## Problem to work on
Pictures should not appear in the copy; the records themselves must be written out exactly.

----- Given information -----

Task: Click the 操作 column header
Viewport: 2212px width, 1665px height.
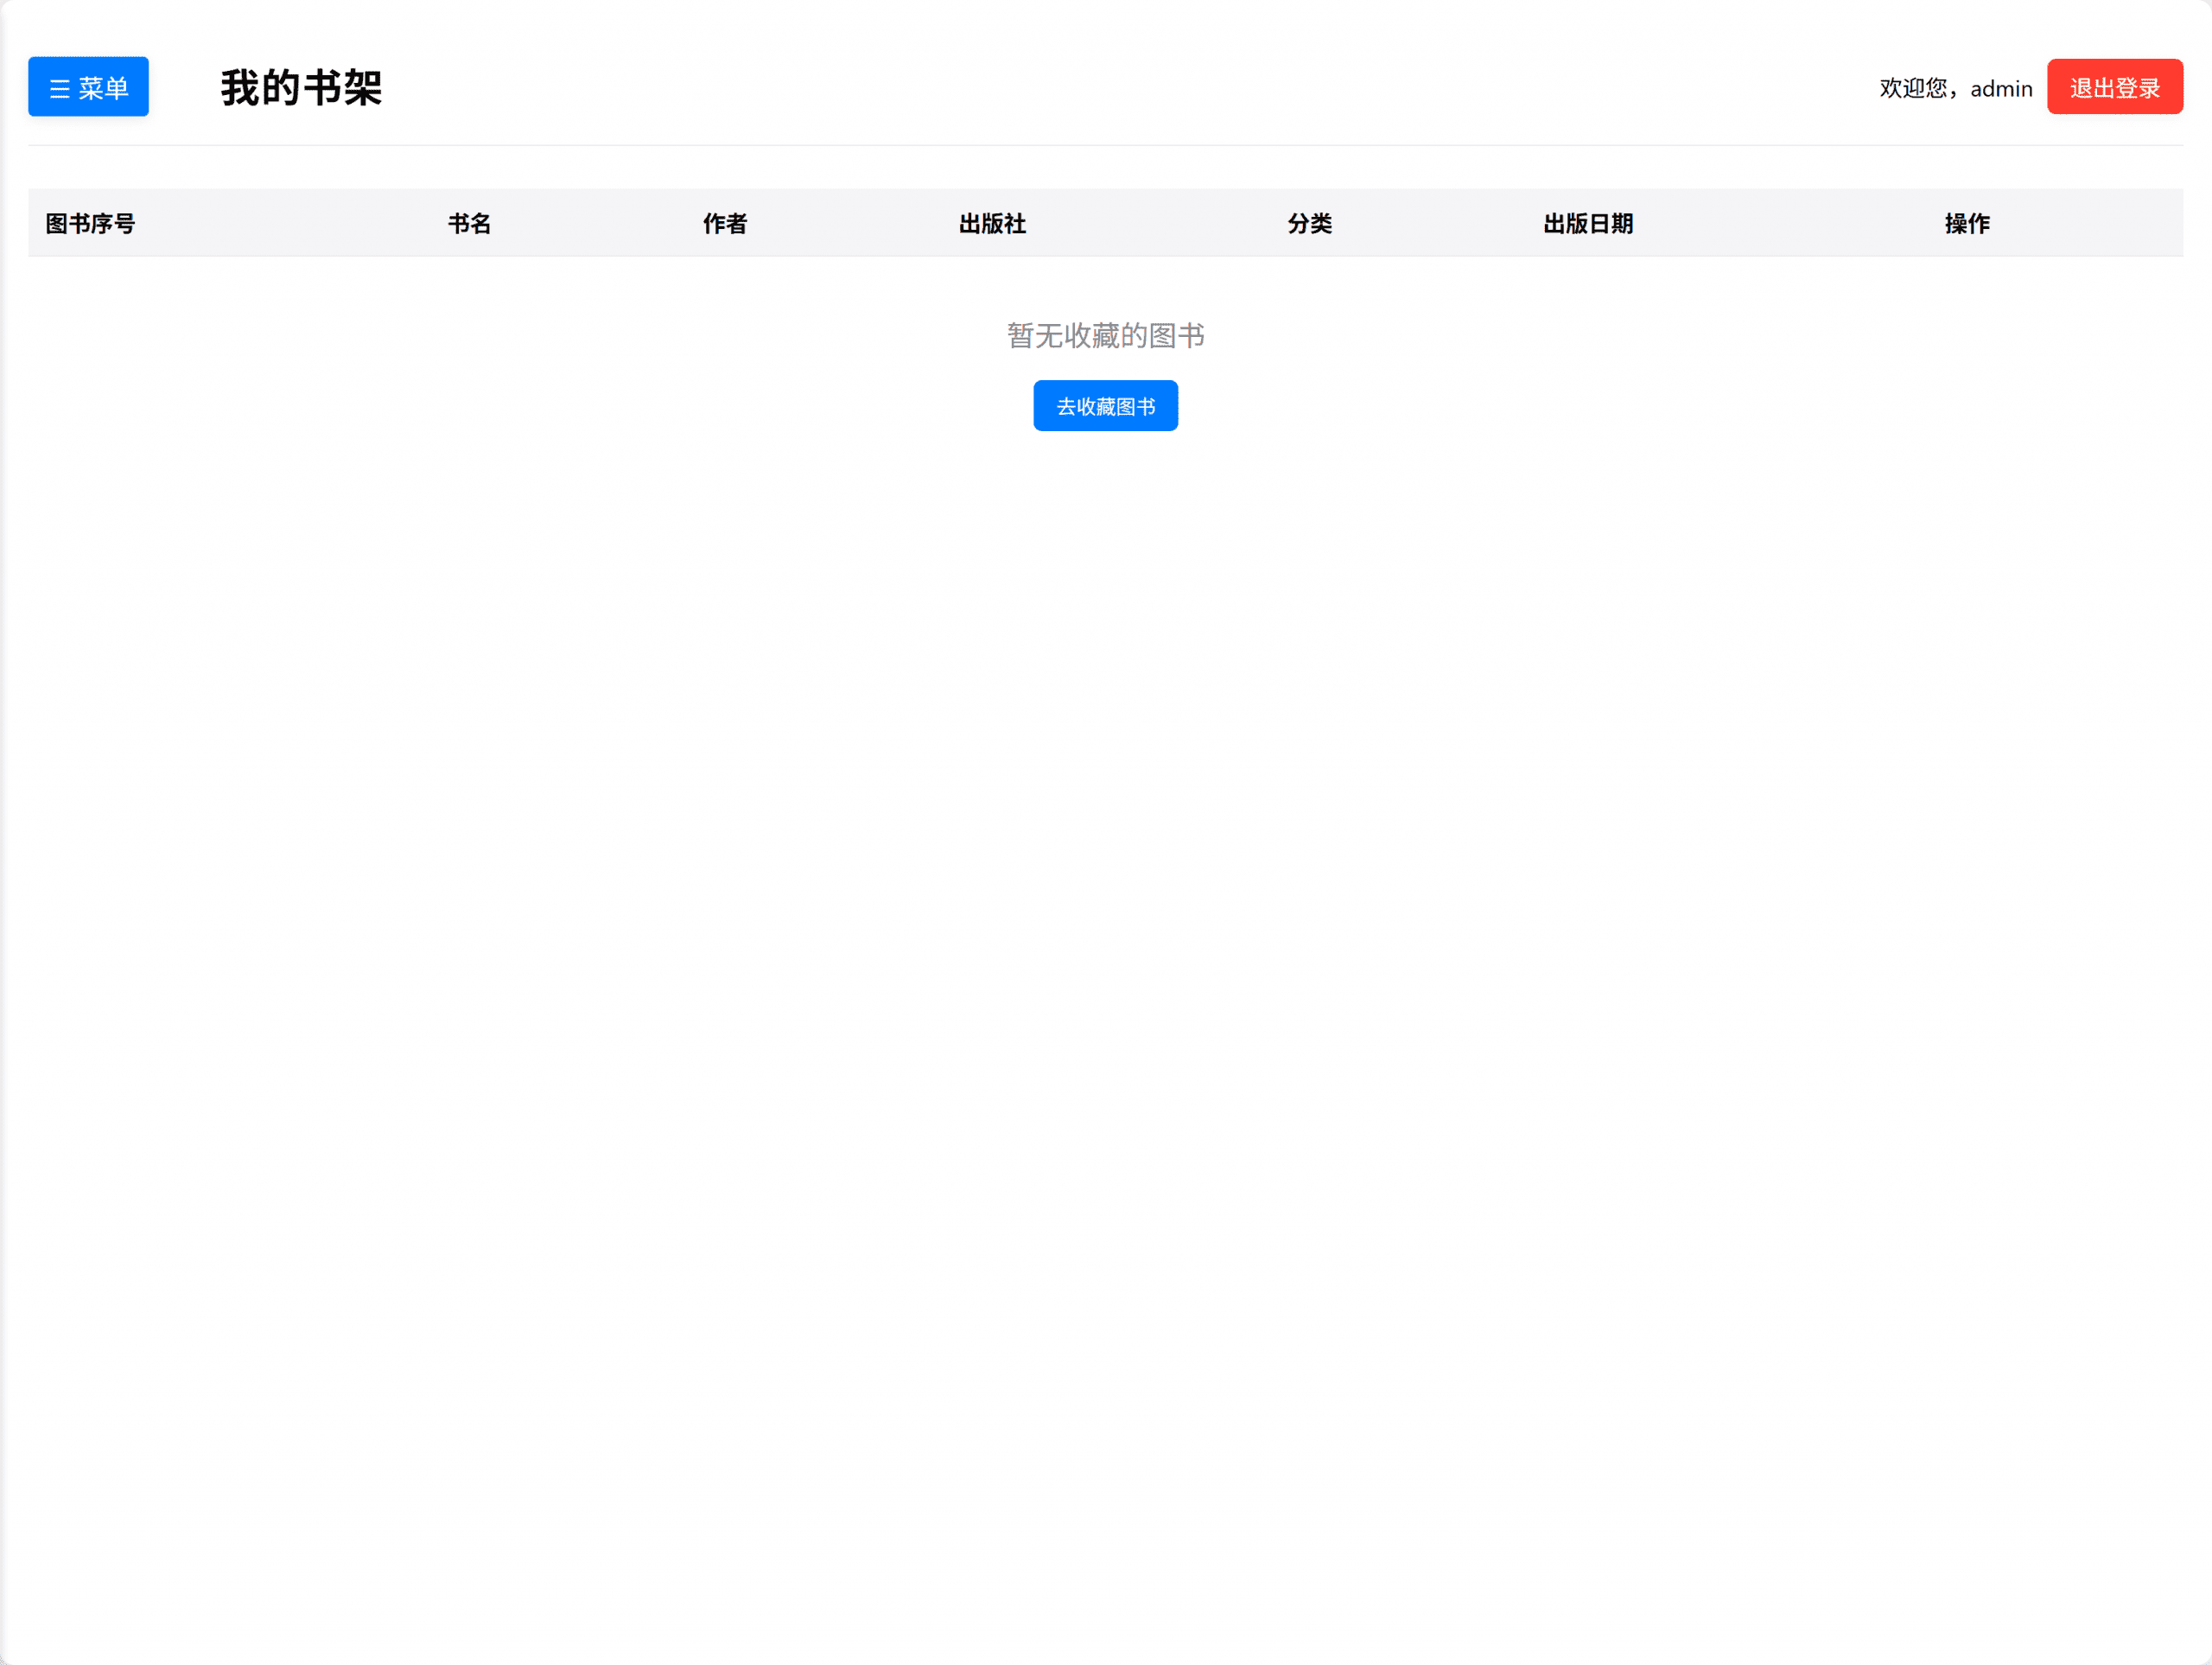Action: (1966, 223)
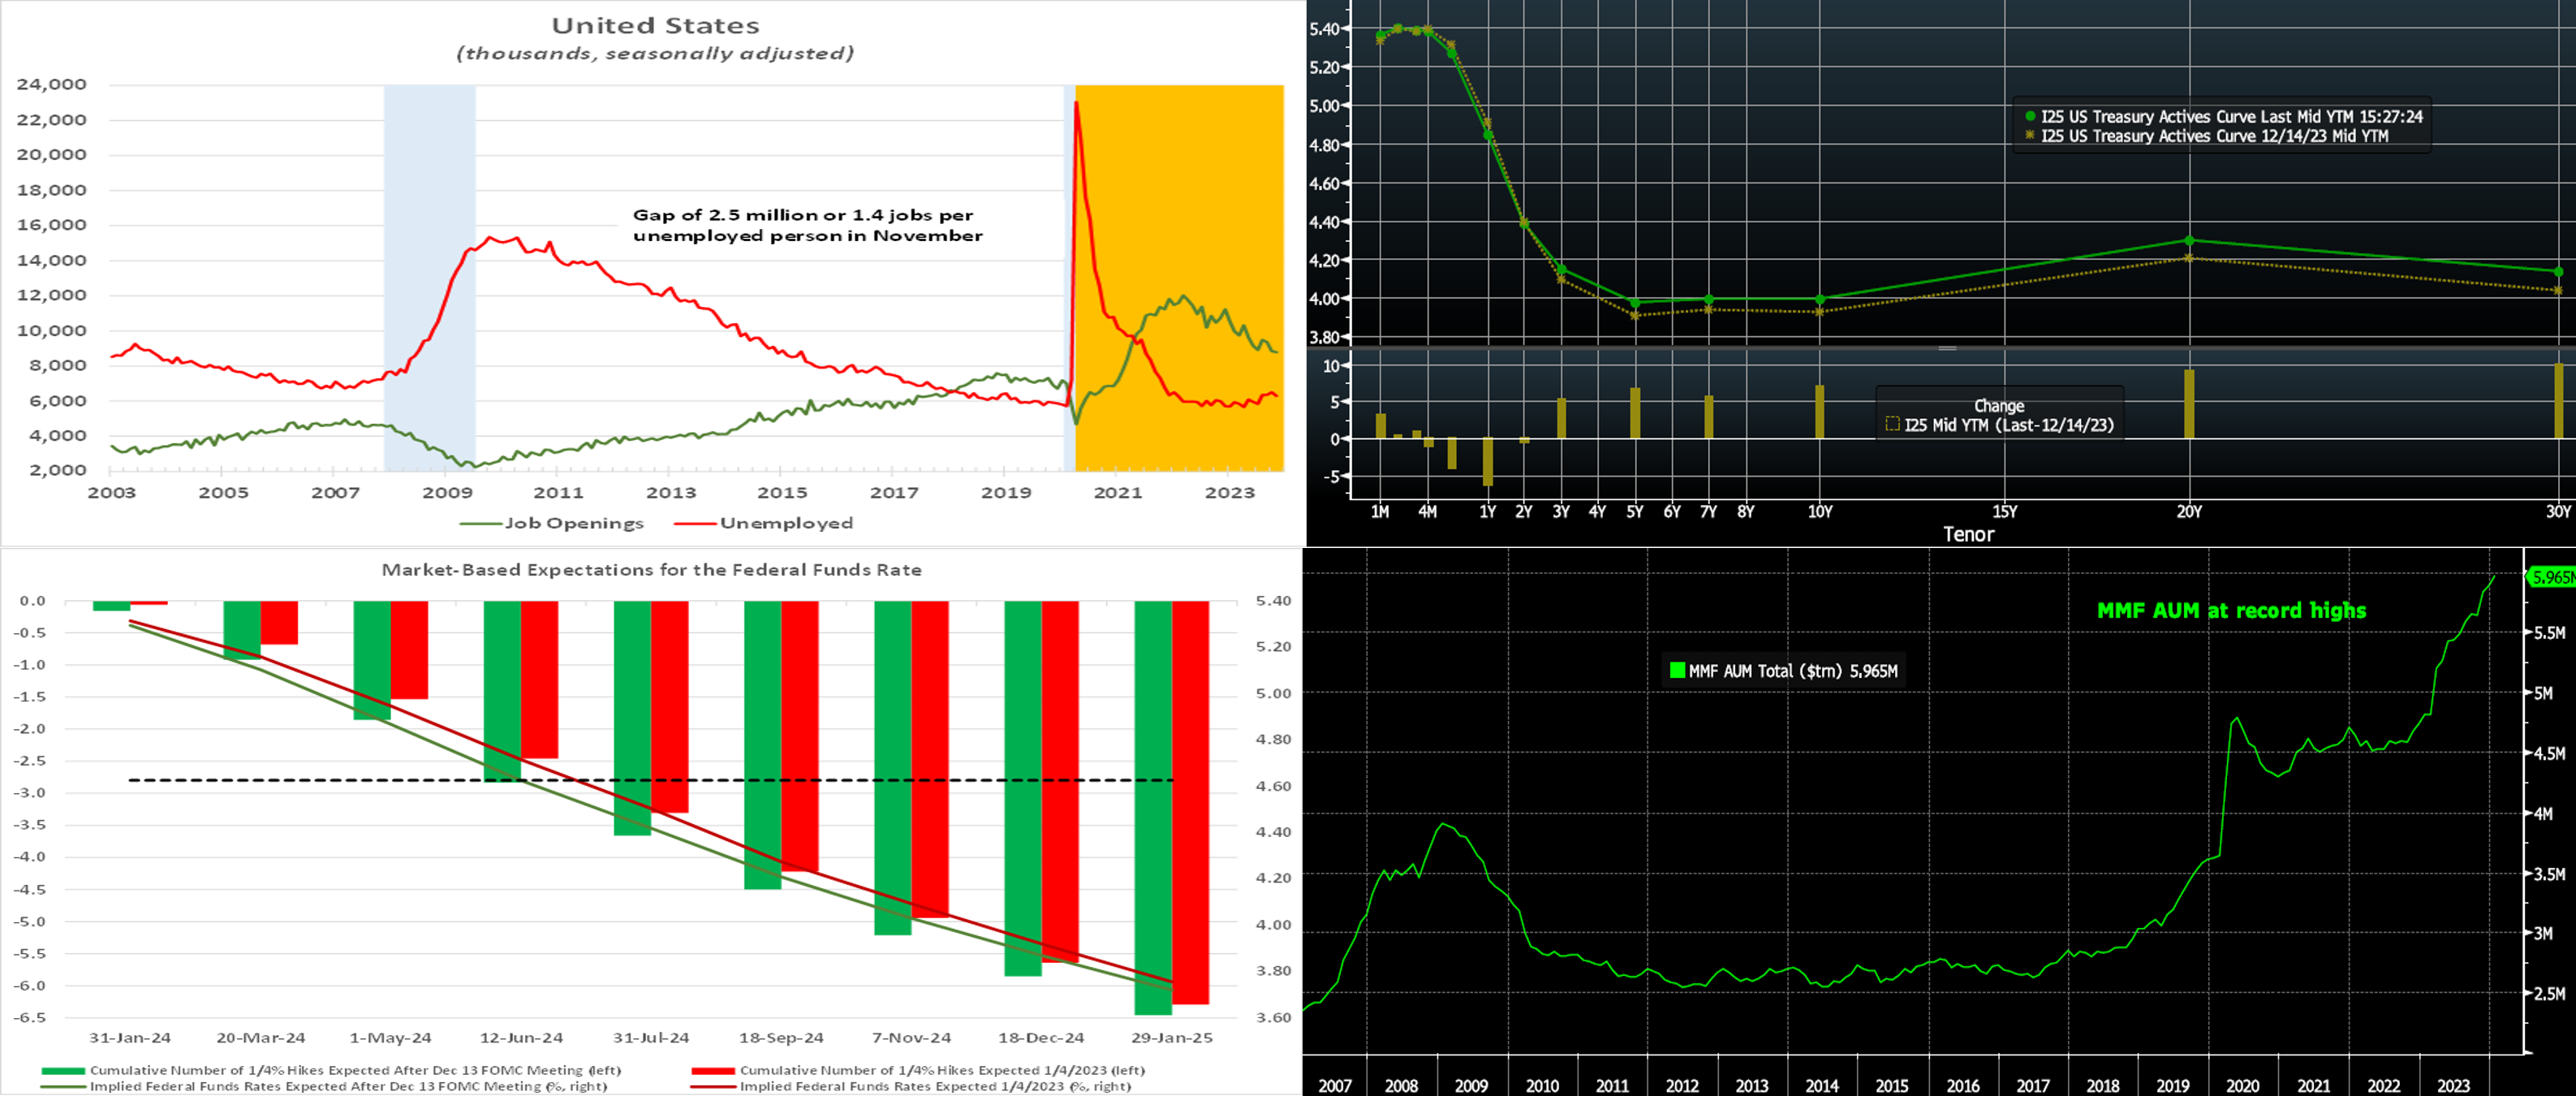Click the 1M point on the yield curve

[1381, 35]
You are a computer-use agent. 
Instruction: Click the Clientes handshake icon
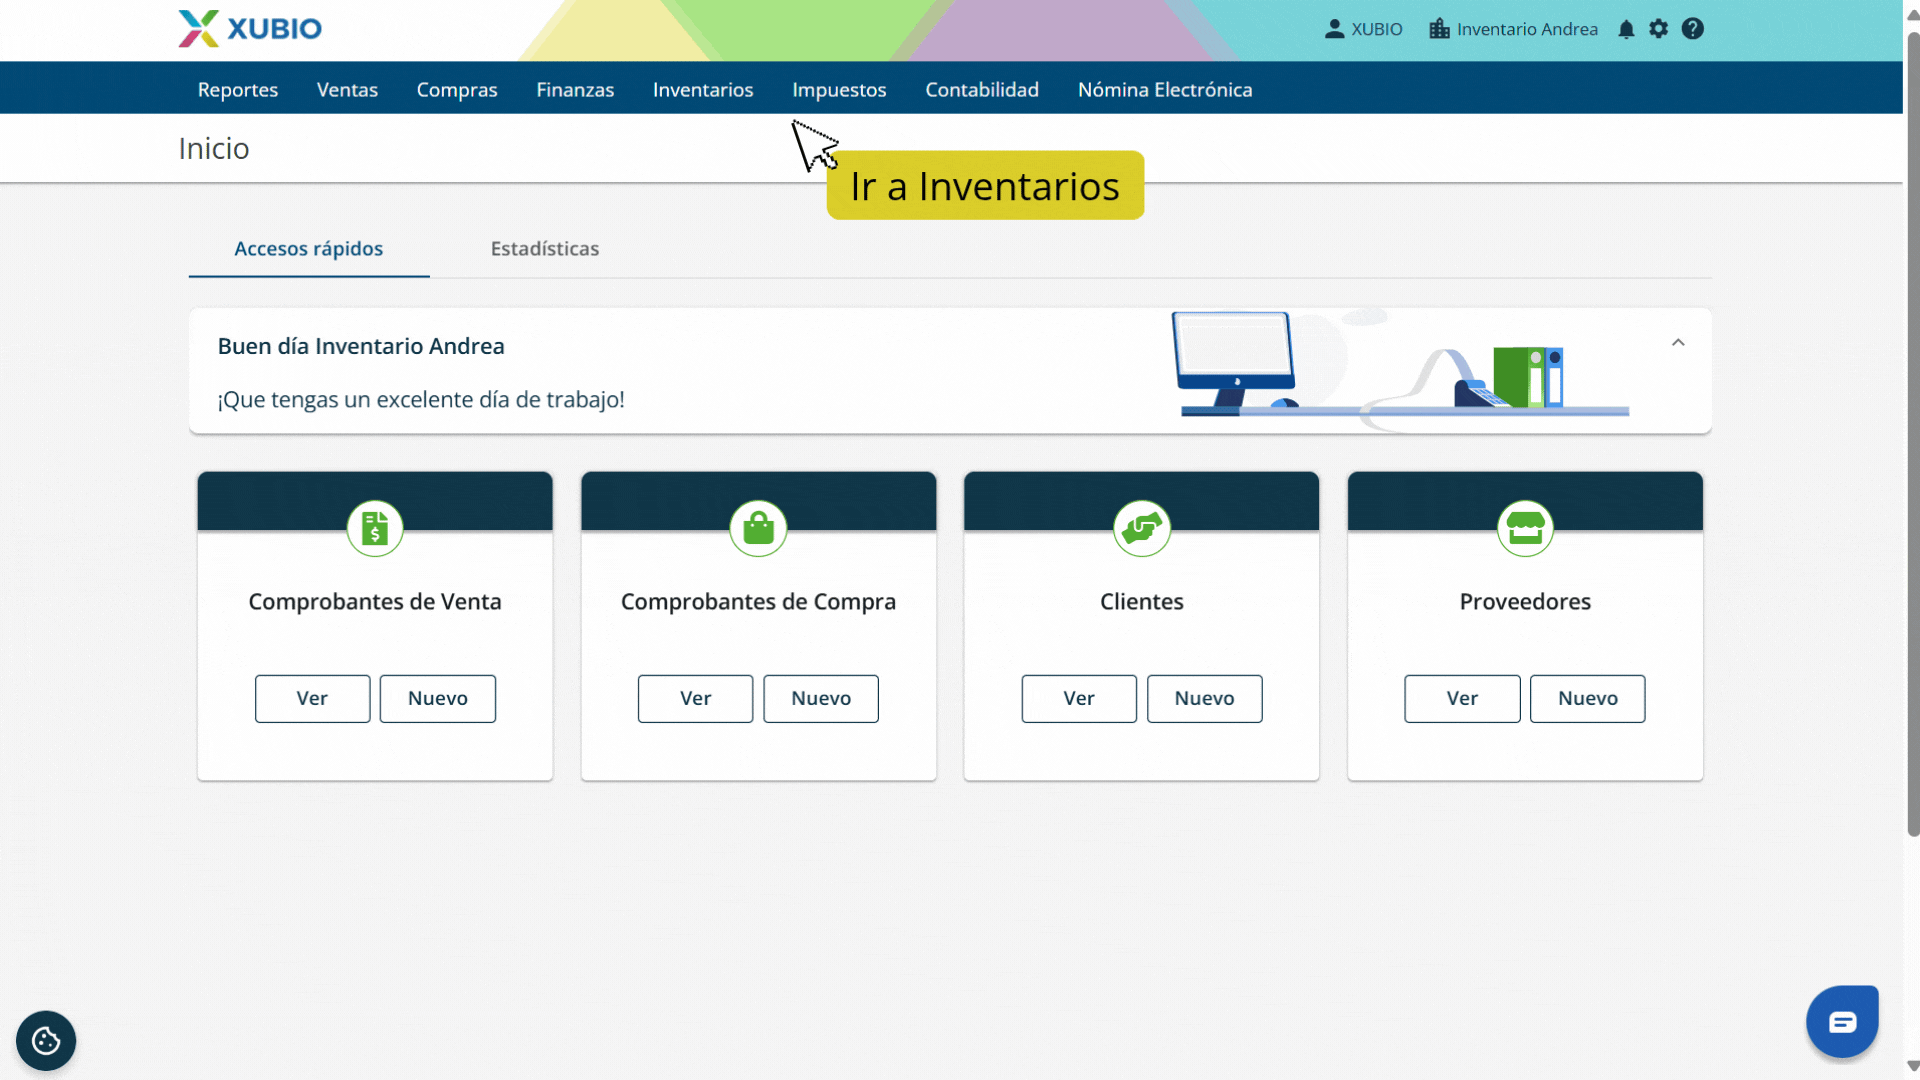(x=1141, y=528)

-----

## Response
Task: Click the 操作 column header
Viewport: 2212px width, 1665px height.
Action: (1966, 223)
Click the 1M point on the yield curve

[1381, 35]
You are a computer-use agent. 
Instruction: Click the Clientes handshake icon
(x=1141, y=528)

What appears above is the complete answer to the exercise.